_WORK TO COMPLETE_
Could you please find each line in the records that contains the word "accomplish" and copy it?

INPUT MATERIAL START

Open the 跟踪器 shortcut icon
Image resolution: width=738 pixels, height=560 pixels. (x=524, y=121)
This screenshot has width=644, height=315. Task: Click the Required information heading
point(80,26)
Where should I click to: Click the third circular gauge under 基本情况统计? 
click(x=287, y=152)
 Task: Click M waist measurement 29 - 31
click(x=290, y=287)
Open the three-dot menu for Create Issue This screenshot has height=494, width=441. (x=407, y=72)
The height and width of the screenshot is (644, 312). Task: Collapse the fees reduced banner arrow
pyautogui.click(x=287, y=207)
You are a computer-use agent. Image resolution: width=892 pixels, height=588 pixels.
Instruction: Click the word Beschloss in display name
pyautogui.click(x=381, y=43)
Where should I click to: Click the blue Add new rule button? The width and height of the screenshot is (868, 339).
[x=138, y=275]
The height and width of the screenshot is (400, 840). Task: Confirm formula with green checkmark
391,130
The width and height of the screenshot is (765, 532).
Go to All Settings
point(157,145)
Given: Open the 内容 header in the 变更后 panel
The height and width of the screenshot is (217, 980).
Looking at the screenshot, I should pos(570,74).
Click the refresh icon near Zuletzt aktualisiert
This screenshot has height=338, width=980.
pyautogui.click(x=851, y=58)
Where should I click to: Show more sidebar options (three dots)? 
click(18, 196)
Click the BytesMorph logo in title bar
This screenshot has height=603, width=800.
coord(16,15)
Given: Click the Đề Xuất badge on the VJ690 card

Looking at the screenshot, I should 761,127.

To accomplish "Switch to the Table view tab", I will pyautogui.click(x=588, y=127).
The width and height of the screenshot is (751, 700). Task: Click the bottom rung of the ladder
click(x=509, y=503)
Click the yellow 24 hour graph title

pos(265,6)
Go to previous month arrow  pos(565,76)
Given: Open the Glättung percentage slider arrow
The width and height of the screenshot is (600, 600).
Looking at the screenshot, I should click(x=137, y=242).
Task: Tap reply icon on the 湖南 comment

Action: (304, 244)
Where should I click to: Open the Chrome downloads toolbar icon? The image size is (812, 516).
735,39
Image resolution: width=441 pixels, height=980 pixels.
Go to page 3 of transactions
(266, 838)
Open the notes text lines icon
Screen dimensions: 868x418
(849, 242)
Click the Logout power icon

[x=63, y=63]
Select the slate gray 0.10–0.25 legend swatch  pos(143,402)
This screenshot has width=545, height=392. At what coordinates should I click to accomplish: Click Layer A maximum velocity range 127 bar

INPUT MATERIAL END

_ANSWER TO THIS TASK_
To accomplish "Switch to the Table view tab", I will pyautogui.click(x=588, y=127).
This screenshot has width=545, height=392. At what coordinates should I click to accomplish: Click Layer A maximum velocity range 127 bar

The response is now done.